Ils se donnèrent un long baiser. Puis, la première, pour ne point le fatiguer par trop d’émotion, elle détacha leur étreinte.
—Va, ma chérie, dit-il, avec un ton d’attendrissement profond.
Elle se dirigea vers la porte. Mais, sur le seuil encore, elle lui envoya, des lèvres et des doigts, une caresse avec un sourire.
Robert, qui avait compté sur ce repas en tête-à-tête pour surprendre quelque indice du secret de Sabine, se leva de table plus désorienté qu’auparavant. Il s’était retrouvé en face de la charmeuse admirée en Belgique. Une source mystérieuse de joie—ouverte, sans qu’il le sût, par un mot de Vincent—transfigurait de nouveau la changeante créature. Et, devant l’épanouissement de sa gaieté, dans le vol fantasque de son esprit, sous le rayon de ses yeux fiers, Dalgrand perdit sa pénétration d’analyste et d’observateur. Pourtant il garda l’impression de méfiance éprouvée dans l’après-midi,—impression trop vive et trop nette pour s’effacer de sitôt.
Durant les heures silencieuses de la nuit, d’étranges idées le hantèrent.
Quand il se les rappela, au matin, en entrant dans la chambre de son ami, Robert crut avoir été le jouet d’un cauchemar.
Tout semblait harmonie et joie dans cette chambre, même sur la physionomie du malade. M. de Villenoise allait beaucoup mieux, et sur son visage pâle se peignait cette ivresse que cause à ceux qui ont vu de tout près la mort la sensation du retour à la vie. Sabine avait changé de toilette. Sa femme de chambre était venue avec une malle. On avait mis de côté la robe sombre et simple, portée pendant des jours et des nuits. La jeune femme—car elle paraissait jeune ce matin-là—semblait vraiment la châtelaine de Villenoise, dans l’élégance et l’intimité de son chez-elle, vêtue qu’elle était d’un souple costume d’intérieur, d’un blanc crémeux et doux, rendu vaporeux par la profusion des dentelles. Ses magnifiques cheveux noirs, partagés comme toujours en deux bandeaux sur le front, n’étaient pas tordus en chignon, mais pendaient en une seule grosse natte, dont le bout, négligemment attaché, s’éparpillait en lourds anneaux et en mèches folles bien au-dessous de la ceinture. Robert fut surpris de la grâce que cette coiffure négligée donnait à cette beauté plutôt sévère; dix années lui semblaient ôtées depuis la veille. Il est vrai que la fraîcheur inattendue des joues et des lèvres, que l’éclat des yeux, si l’on pouvait y voir le résultat d’une première nuit de complet repos et l’effet d’une absence toute nouvelle d’inquiétude, devaient être attribués peut-être plus exactement à un imperceptible et savant maquillage.

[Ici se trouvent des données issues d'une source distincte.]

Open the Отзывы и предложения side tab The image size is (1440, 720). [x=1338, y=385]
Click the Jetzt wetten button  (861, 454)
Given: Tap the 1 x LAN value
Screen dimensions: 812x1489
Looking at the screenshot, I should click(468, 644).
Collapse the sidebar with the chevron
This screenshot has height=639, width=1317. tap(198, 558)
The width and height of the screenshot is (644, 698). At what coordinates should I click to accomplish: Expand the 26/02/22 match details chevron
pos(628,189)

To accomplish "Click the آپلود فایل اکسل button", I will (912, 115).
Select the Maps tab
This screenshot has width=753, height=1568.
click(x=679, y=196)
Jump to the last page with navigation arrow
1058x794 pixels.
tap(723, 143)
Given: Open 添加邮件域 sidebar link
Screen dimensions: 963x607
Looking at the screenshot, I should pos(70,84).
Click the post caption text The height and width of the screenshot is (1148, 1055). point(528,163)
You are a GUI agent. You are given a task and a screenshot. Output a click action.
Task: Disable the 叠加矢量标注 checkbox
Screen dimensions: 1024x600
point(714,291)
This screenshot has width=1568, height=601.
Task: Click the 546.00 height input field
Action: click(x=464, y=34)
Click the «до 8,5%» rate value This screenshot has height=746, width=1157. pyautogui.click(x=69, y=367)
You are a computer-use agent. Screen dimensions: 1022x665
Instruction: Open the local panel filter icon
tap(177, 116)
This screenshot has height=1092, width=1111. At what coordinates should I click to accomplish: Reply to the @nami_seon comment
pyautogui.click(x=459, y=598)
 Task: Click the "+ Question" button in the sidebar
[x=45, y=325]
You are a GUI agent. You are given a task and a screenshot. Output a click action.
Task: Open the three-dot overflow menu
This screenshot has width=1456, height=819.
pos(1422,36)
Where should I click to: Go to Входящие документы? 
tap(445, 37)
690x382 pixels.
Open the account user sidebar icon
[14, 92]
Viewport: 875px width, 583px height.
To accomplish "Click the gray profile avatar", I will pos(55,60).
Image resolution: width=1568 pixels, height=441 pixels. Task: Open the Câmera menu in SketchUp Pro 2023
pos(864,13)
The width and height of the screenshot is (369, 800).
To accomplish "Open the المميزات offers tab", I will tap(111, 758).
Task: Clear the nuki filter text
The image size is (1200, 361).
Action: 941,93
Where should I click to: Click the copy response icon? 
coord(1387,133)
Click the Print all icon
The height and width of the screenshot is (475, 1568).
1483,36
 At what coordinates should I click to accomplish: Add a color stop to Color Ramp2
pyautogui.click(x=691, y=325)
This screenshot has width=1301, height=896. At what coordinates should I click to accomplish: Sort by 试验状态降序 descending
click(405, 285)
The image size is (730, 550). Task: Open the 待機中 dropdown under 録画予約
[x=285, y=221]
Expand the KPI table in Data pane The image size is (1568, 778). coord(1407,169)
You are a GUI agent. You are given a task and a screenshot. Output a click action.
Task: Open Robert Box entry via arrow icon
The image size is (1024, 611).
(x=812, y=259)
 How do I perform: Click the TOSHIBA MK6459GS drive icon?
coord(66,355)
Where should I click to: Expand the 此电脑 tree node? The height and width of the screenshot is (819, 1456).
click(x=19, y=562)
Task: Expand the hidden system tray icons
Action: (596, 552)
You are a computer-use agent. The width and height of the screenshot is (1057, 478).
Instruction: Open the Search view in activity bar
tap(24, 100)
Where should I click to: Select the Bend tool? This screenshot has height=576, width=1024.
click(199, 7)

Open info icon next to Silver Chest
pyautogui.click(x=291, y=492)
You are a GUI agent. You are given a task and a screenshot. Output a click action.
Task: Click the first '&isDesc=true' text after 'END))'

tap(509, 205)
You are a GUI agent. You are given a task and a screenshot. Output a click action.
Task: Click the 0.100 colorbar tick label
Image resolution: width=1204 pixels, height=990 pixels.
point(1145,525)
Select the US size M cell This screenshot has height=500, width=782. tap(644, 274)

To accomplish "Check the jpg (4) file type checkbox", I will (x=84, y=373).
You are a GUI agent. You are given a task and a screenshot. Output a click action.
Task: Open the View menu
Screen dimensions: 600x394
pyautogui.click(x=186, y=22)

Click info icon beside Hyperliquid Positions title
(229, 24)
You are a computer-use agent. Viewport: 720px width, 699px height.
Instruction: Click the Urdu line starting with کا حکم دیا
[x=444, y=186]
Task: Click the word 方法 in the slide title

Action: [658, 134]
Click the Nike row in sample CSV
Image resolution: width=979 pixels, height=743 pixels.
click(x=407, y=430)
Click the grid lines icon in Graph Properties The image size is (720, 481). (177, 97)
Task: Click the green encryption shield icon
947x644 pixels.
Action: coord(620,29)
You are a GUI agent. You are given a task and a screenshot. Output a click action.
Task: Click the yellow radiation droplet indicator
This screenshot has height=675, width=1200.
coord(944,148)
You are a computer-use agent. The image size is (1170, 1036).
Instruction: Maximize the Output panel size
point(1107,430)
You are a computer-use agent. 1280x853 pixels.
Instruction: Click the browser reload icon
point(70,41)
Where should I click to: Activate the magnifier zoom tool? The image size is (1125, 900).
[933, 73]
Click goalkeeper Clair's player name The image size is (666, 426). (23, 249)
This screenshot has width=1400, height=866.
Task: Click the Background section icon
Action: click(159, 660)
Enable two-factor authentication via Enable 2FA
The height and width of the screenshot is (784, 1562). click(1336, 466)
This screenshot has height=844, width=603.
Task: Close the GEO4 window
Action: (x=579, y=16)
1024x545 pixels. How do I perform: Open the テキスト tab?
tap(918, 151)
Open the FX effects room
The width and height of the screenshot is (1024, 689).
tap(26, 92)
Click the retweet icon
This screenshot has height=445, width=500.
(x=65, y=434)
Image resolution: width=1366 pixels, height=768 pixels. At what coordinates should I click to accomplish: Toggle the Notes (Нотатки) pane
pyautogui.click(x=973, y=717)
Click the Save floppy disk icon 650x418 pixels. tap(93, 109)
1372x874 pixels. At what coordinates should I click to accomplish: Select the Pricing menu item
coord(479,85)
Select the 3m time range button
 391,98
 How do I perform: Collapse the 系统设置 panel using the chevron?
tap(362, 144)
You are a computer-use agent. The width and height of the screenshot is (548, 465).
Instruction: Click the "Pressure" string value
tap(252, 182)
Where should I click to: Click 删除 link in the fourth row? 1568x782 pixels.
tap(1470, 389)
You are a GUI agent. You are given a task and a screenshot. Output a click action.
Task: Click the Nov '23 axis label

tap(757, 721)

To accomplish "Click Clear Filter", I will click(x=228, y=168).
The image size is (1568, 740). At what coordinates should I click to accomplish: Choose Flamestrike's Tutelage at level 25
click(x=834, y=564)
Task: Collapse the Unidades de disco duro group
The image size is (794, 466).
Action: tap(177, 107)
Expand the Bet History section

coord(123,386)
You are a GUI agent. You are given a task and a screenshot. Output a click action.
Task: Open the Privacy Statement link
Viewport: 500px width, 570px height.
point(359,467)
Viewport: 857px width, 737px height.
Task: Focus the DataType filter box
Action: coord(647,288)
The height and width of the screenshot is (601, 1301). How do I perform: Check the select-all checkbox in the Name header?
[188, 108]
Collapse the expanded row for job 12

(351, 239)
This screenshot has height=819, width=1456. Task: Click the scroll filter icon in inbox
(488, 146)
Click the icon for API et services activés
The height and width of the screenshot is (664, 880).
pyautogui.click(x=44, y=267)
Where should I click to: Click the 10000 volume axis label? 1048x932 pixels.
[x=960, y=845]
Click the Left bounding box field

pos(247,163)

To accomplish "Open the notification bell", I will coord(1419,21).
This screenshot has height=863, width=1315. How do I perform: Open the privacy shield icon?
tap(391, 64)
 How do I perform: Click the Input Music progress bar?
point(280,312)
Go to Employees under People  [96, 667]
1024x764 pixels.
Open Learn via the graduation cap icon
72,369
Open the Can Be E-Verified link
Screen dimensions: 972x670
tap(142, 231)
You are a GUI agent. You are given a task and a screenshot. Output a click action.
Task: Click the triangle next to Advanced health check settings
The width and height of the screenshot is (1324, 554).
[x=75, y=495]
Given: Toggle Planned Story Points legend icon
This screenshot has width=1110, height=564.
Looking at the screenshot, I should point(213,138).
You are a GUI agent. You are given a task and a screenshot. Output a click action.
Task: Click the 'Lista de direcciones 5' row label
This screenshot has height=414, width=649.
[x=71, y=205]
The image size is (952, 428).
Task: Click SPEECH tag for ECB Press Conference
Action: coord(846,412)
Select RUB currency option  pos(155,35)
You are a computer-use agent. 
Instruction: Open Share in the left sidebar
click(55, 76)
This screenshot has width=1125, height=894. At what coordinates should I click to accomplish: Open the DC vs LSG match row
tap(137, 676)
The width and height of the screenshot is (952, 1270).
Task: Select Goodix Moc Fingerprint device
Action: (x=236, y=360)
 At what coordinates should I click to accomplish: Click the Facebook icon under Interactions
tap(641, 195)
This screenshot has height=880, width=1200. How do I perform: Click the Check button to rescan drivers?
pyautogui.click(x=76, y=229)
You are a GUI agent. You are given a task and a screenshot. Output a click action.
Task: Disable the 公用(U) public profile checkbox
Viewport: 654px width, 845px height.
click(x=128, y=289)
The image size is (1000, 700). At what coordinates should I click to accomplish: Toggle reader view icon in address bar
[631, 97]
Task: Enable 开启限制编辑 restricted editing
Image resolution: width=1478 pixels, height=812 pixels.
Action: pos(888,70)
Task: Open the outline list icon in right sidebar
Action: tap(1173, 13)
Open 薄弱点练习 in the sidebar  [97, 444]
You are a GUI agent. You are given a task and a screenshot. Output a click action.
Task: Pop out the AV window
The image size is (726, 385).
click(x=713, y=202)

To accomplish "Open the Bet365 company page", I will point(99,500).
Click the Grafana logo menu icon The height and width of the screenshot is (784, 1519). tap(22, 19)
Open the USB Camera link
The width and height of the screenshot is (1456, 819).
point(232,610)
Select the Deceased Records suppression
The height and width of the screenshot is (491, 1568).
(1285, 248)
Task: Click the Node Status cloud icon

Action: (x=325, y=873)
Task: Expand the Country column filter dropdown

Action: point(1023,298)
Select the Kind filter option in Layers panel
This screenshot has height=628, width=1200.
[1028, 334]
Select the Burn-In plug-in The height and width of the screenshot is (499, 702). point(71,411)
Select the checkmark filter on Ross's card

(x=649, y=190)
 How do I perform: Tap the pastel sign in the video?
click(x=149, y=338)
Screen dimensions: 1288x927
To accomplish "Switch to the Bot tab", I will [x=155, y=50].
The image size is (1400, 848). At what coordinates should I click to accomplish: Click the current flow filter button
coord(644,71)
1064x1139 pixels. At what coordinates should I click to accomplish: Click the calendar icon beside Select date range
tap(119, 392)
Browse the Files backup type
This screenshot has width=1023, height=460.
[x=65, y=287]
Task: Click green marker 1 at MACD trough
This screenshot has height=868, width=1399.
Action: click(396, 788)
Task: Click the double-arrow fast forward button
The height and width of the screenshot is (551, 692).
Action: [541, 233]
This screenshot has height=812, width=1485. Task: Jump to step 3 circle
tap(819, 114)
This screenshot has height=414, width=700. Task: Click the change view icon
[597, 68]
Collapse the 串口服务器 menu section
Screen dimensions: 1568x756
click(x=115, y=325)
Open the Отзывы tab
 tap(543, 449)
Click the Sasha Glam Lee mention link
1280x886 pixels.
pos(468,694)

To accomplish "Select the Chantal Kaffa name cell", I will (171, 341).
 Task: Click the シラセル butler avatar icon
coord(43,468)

Quoi qu’il en fût, cette radieuse silhouette féminine, et on ne sait quel air de fête répandu dans la pièce,—l’attirail des médicaments disparu, des gerbes de chrysanthèmes disposées avec goût,—puis surtout peut-être l’allégresse de vivre étincelant dans les yeux de cet homme jeune, couché dans ce lit qui avait failli devenir son lit de mort, tout ce spectacle, embrassé d’un coup d’œil, fit s’ouvrir le cœur un peu serré de Robert Dalgrand.
—Tu nous admires, hein? s’écria gaiement M. de Villenoise. Nous nous sommes faits beaux. Regarde-moi donc!
Et il carrait en riant ses épaules amincies dans un joli veston de flanelle à ganses de soie.